WHAT TO WORK ON »
Each entry below should be retyped exactly as given.

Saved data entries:
----

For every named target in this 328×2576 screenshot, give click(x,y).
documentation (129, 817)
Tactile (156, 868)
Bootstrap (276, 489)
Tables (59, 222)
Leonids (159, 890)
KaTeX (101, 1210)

----

PROBLEM SOLUTION »
For every named target in this 328×2576 screenshot, give click(x,y).
documentation (129, 817)
Tactile (156, 868)
Bootstrap (276, 489)
Tables (59, 222)
Leonids (159, 890)
KaTeX (101, 1210)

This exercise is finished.